For £400k is a mere bagatelle to Philip, who owns around 76 million Schroder ordinary shares and 5.9 million non-voting stock. His ordinary shareholding alone is currently worth circa £2.4 billion, assets which would keep at least five small private banks we know of going happily for years without any other clients.
Top hole, Philip, and just rewards for 20 years of slogging in City high finance.
Of course, the extended Schroder dynasty over the years has been considered a leading, if not the First Family of the City of London, even rivalling even such hallowed names as the Hoare, Rothschild and Fleming families.

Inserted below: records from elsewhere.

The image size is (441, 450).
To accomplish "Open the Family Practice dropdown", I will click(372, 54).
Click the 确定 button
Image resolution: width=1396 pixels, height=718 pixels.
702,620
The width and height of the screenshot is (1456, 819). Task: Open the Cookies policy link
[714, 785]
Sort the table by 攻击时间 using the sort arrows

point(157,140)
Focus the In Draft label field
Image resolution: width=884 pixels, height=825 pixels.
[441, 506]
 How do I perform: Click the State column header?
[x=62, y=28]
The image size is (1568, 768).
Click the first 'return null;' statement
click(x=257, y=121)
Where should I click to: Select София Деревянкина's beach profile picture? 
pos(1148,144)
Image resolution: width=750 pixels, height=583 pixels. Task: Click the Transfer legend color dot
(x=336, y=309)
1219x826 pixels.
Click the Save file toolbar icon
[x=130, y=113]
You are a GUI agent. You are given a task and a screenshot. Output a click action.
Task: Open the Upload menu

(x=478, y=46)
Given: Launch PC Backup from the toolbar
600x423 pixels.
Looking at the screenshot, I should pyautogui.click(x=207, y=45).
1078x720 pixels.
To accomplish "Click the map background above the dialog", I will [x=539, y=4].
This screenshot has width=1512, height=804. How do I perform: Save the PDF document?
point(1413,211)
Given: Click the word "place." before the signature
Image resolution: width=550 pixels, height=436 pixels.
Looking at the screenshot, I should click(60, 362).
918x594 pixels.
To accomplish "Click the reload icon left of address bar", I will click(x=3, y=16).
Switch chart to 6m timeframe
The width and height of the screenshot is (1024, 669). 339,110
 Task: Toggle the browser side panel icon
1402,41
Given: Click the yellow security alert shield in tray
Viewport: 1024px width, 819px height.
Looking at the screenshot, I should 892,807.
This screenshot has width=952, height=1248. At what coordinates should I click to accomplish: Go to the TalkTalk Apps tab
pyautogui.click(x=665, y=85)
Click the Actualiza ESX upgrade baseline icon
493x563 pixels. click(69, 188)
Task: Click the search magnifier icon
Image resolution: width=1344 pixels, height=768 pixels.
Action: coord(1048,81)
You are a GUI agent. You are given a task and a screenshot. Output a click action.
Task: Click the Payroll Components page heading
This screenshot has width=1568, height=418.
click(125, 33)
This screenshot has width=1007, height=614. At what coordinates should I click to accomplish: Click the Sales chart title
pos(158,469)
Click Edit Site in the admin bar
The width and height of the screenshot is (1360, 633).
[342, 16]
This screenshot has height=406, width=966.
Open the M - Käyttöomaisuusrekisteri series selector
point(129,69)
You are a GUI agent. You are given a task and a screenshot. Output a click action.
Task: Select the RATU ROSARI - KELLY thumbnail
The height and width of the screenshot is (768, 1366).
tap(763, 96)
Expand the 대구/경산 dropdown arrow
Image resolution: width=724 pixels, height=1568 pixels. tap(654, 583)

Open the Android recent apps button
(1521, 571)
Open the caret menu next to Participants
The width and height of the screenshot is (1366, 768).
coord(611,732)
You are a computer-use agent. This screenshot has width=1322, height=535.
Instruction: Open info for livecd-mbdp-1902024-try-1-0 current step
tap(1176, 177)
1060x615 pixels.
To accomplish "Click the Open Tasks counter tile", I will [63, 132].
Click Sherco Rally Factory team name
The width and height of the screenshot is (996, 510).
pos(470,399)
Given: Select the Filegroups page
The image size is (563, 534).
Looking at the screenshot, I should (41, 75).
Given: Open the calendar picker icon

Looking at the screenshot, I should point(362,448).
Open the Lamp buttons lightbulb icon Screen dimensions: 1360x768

Philip - or to use his full name, Philip von Mallinckrodt - is the son of another Schroder top man, Sir George ‘Gowi’ Mallinkrodt. Philip is also the nephew of the legendary Bruno ‘Islay’ Schroder of that Ilk.
The company’s origins can be traced back to 18th century Hamburg, the city from where family decamped to London to go on to fame and fortune. The Rothschilds also left Germany for Britain for their main base, while the Hambros moved here from their Scandinavian roots – showing just how fortunate London was to attract these glittering names of banking back in the day.
Of course, the illustrious patriarch of the family firm is Bruno, great-grandson of John Henry Schroder, its co-founder and whose fortune rich lists put last year at just around £4 billion.
Other Schroder glitterati are not doing too badly. Chairman Michael Dobson has a useful 423,991 ordinary shares while Bruno himself has a munificent 13.8 million – enough to feed his beloved Middle White pigs up on his Islay estate with choice feed for the next 10,000 years. But then, Bruno, Philip and ‘Dobby’ have always brought home the bacon.
Sadly, Philip and Bruno are the last of the Schroder clan at the firm in London although the former will retain a directorship. Nonetheless, in our hearts we still consider the dynasty the First Family of the City of London.
And even more sadly, Philip, rather than organising a bash for we Hoi Polloi in fact needs the proceeds of that shares disposal for personal tax and fee arrangements, we are told. Pity.
As we know, Schroder private assets and wealth management now reports to Peter Harrison, the group chief executive. He has only 257 shares so far, but you have to start somewhere.